O preço da exposição na internet e os impactos na saúde mental de pessoas públicas
Ellen Manfio e Maria Eduarda Brasil
É provável que você já tenha presenciado alguém sendo alvo de “cancelamento” nas plataformas digitais, especialmente se for uma figura pública. Essa prática se tornou frequente e tem gerado questionamentos. A cultura do cancelamento foi criada como uma forma de responsabilização por comportamentos considerados inadequados. Esse padrão evoluiu para algo mais complexo e se tornou uma forma de bullying e linchamento virtual, capaz de impactar negativamente a saúde mental das pessoas envolvidas.
É o caso de Larissa Ribeiro*, uma influenciadora digital do noroeste do Rio Grande do Sul. A influencer conta que virou alvo da prática do cancelamento ao postar seus treinos de academia no Instagram. Na época do ocorrido, um de seus vídeos viralizou na rede e foi motivo de diversas mensagens e comentários de cunho pejorativo, de homens e mulheres.
Ela explica que depois do episódio desenvolveu uma grande insegurança ao se expor e postar em suas redes sociais. “Depois desse evento, virei outra pessoa. Antes, eu postava bastante, não ligava, era bem tranquila.
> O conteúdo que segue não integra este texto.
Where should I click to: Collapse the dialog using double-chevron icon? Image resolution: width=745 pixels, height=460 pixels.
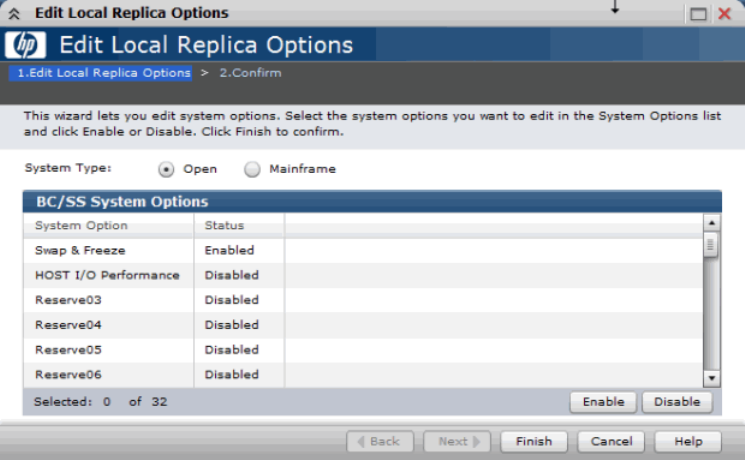pos(14,13)
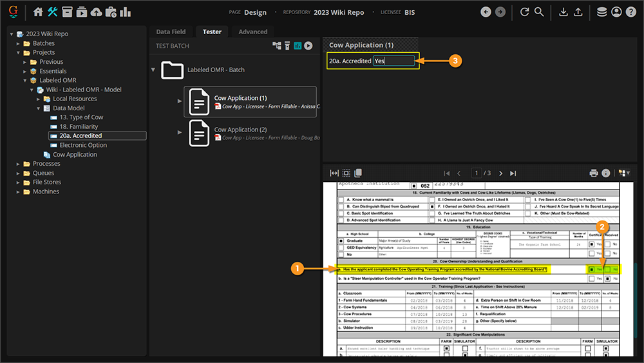
Task: Go to next page in document viewer
Action: 501,173
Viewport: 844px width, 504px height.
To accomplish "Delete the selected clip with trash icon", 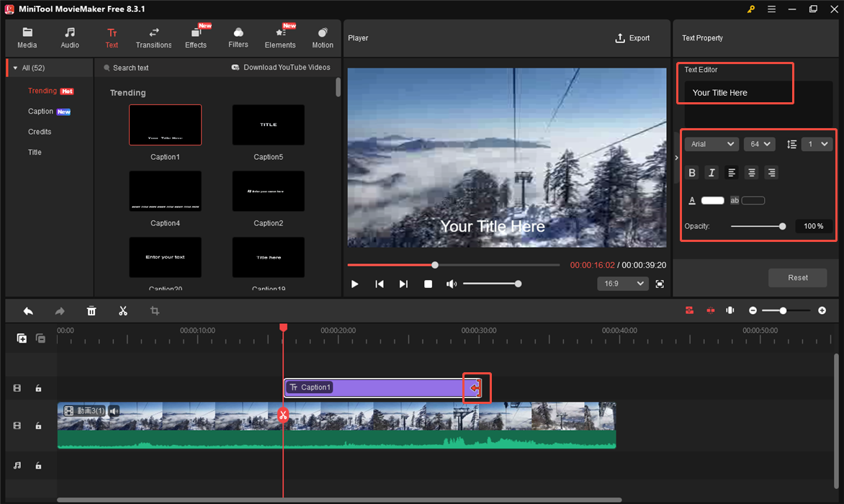I will tap(91, 311).

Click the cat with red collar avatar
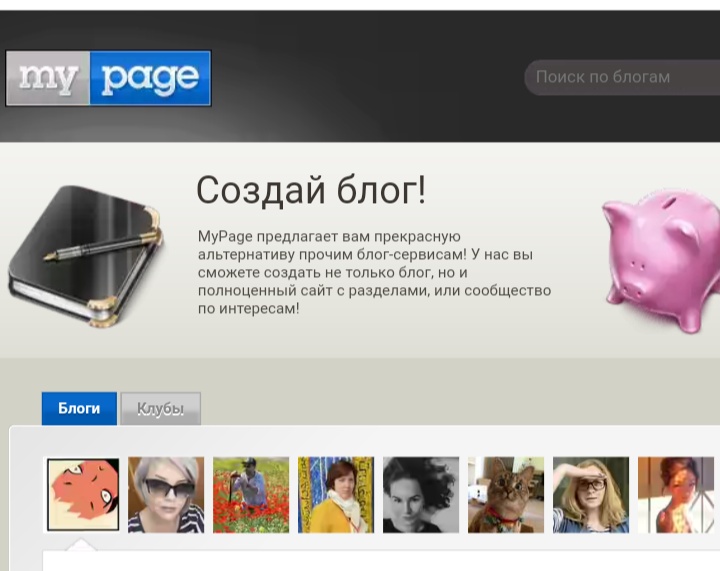tap(506, 495)
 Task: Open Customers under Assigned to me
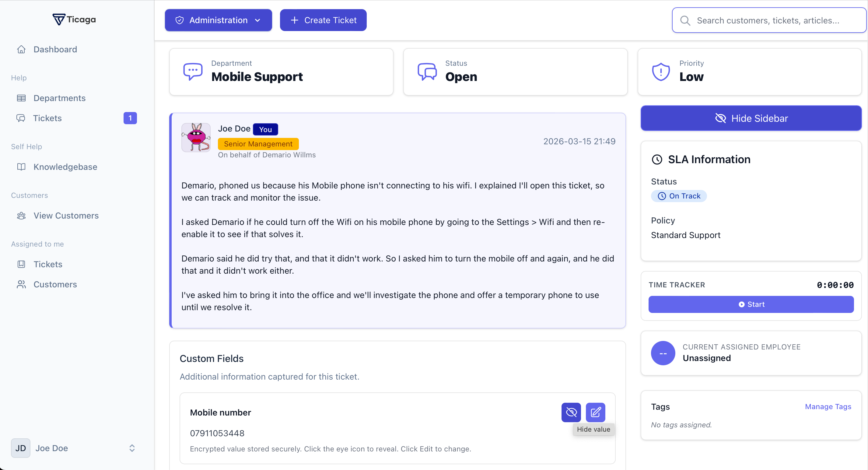(x=55, y=284)
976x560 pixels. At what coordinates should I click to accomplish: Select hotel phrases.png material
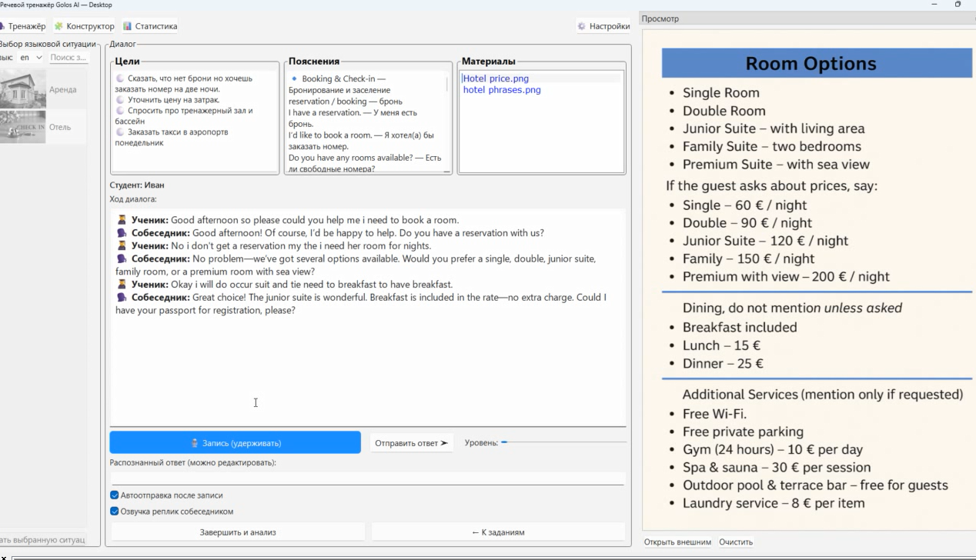click(502, 90)
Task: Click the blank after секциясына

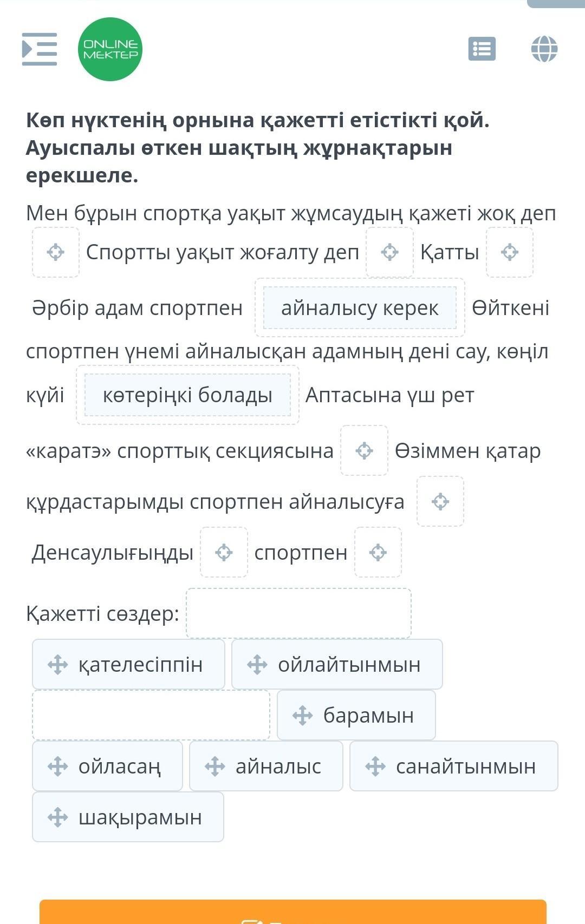Action: coord(365,450)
Agora, sou super insegura de postar qualquer coisa”, explica. Ela notou diversos prejuízos na sua saúde mental e começou a fazer psicoterapia. “Fiquei bem ansiosa, tive crise de ansiedade naqueles dias, foi bem difícil”, relata.
As consequências chegaram a impactar sua carreira. Larissa precisou criar um perfil profissional no Instagram para divulgação do seu trabalho, mas acabou se limitando pela ansiedade e o medo ao se expor. “Me prejudicou muito, me prejudica ainda”. A influencer concluiu uma graduação há pouco, e tem tentado contornar o medo e a ansiedade para colocar em prática seus planos, apesar das dificuldades. “Estou deixando até de trabalhar por conta disso”, finaliza ela.
A psicóloga Adrian Bezerra Assunção, que atua na área clínica há três anos, conta que a prática do cancelamento ficou mais conhecida no país em 2020, após o programa televisivo Big Brother Brasil, da TV Globo, quando houve um maior índice de cancelamento. Foi um grande crescimento dessa cultura, o público decidiu falar e expor suas opiniões sobre o assunto.
Adrian comenta que, por meio dessa divergência de opiniões, os telespectadores acabaram cancelando uns aos outros, taxando e tentando prejudicar a imagem de terceiros, julgando muitas atitudes como forma de preconceito. “As pessoas acham que tudo que se opõe ao que elas concordam é uma forma de preconceito. Na realidade não é. As pessoas estão exercendo seu direito de opinião diferente, o que acontece muito nas mídias. Não é à toa que o maior índice de cancelamento é com famosos”, pontua.
Um exemplo de maior repercussão é o da rapper Karol Conká. A ex-participante do Big Brother Brasil 2021 foi fortemente atacada e chegou a perder cerca de cinco milhões de faturamento em shows e contratos encerrados. Além da popularidade e da carreira, o cancelamento também influenciou diretamente a saúde mental dela.
Foram necessários cerca de seis meses após o encerramento do programa para Conká conseguir retomar a vida normalmente e sair de casa. A cantora contou com ajuda profissional de psicólogos e psiquiatras para conseguir reverter os danos que sofreu. “Eu tinha perdido a vontade de viver ou de ser, a vontade de qualquer coisa. A última vez que eu tinha sentido isso foi na depressão pós-parto”, comentou, no podcast De Carona na Carreira.
Segundo Adrian, a cultura do cancelamento seria a intencionalidade de tentar, de alguma forma, prejudicar a imagem do outro, difamá-lo e barrá-lo, limitando a sua liberdade de expressão. Em alguns casos, a pessoa pode ver a prática de modo positivo, ressignificando a experiência, mudando suas perspectivas e assumindo outro ponto de vista.
Não é o que acontece com a maioria das pessoas, isso depende de um processo de resiliência natural e, muitas vezes, acompanhamento psicológico e suporte familiar. Não foi o caso da cantora Karol Conká. O impacto negativo foi tanto a ponto dela ficar muito tempo fora de suas redes sociais. “De alguma forma aquilo ainda veste nela como impacto negativo. Até a forma dela debochar, pode ser uma estratégia de fugir dos impactos negativos do cancelamento”, comenta Adrian.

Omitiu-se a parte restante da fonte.